My title and subject today is taken from the Savior’s denunciation of the scribes and Pharisees: “Ye pay tithe of mint and anise and cummin, and have omitted the weightier matters of the law, judgment, mercy, and faith: these ought ye to have done, and not to leave the other undone” (Matthew 23:23; emphasis added).

I wish to speak about some “weightier matters” we might overlook if we allow ourselves to focus exclusively on lesser matters. The weightier matters to which I refer are the qualities like faith and the love of God and his work that will move us strongly toward our eternal goals.

In speaking of weightier matters, I seek to contrast our ultimate goals in eternity with the mortal methods or short-term objectives we use to pursue them. I read in the Universe about Professor Sara Lee Gibb’s message from this pulpit last week. She discussed the difference between earthly perspectives and eternal ones. Then, on Sunday, President Thomas S. Monson reminded you that eternal life is our goal. My message concerns that same contrast, which the Apostle Paul described in these words: “We look not at the things which are seen, but at the things which are not seen: for the things which are seen are temporal; but the things which are not seen are eternal” (2 Corinthians 4:18).

If we concentrate too intently on our obvious earthly methods or objectives, we can lose sight of our eternal goals, which the apostle called “things . . . not seen.” If we do this, we can forget where we should be headed and in eternal terms go nowhere. We do not improve our position in eternity just by flying farther and faster in mortality, but only by moving knowledgeably in the right direction.

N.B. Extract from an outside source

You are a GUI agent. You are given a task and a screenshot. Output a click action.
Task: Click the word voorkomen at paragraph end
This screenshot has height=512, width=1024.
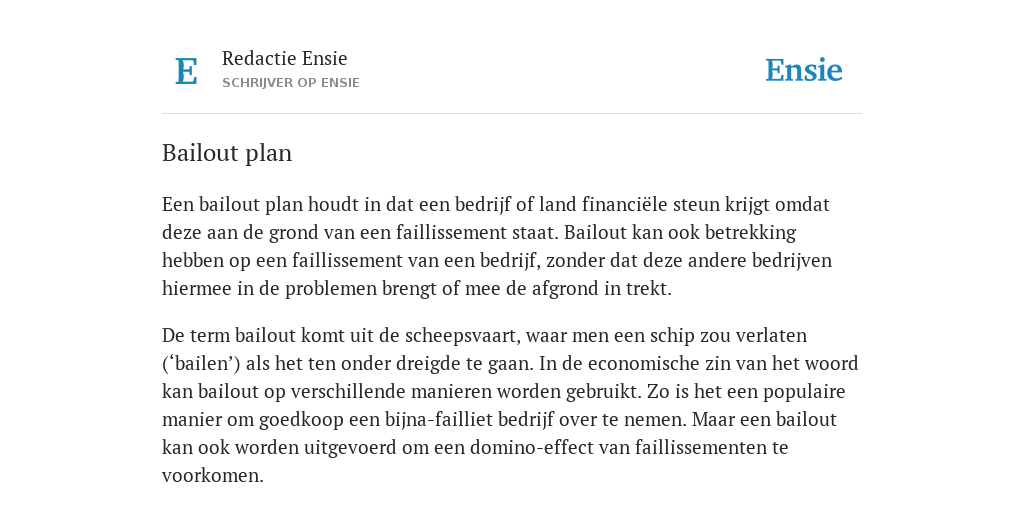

As the Lord told us in modern revelation, “That which the Spirit testifies unto you . . . ye should do in all holiness of heart, walking uprightly before me, considering the end of your salvation” (D&C 46:7; emphasis added).

We must not confuse means and ends. The vehicle is not the destination. If we lose sight of our eternal goals, we might think the most important thing is how fast we are moving and that any road will get us to our destination. The Apostle Paul described this attitude as “hav[ing] a zeal of God, but not according to knowledge” (Romans 10:2). Zeal is a method, not a goal. Zeal—even a zeal toward God—needs to be “according to knowledge” of God’s commandments and his plan for his children. In other words, the weightier matter of the eternal goal must not be displaced by the mortal method, however excellent in itself.

Thus far I have spoken in generalities. Now I will give three examples.

Family

All Latter-day Saints understand that having an eternal family is an eternal goal. Exaltation is a family matter, not possible outside the everlasting covenant of marriage, which makes possible the perpetuation of glorious family relationships. But this does not mean that everything related to mortal families is an eternal goal. There are many short-term objectives associated with families—such as family togetherness or family solidarity or love—that are methods, not the eternal goals we pursue in priority above all others. For example, family solidarity to conduct an evil enterprise is obviously no virtue. Neither is family solidarity to conceal and perpetuate some evil practice like abuse.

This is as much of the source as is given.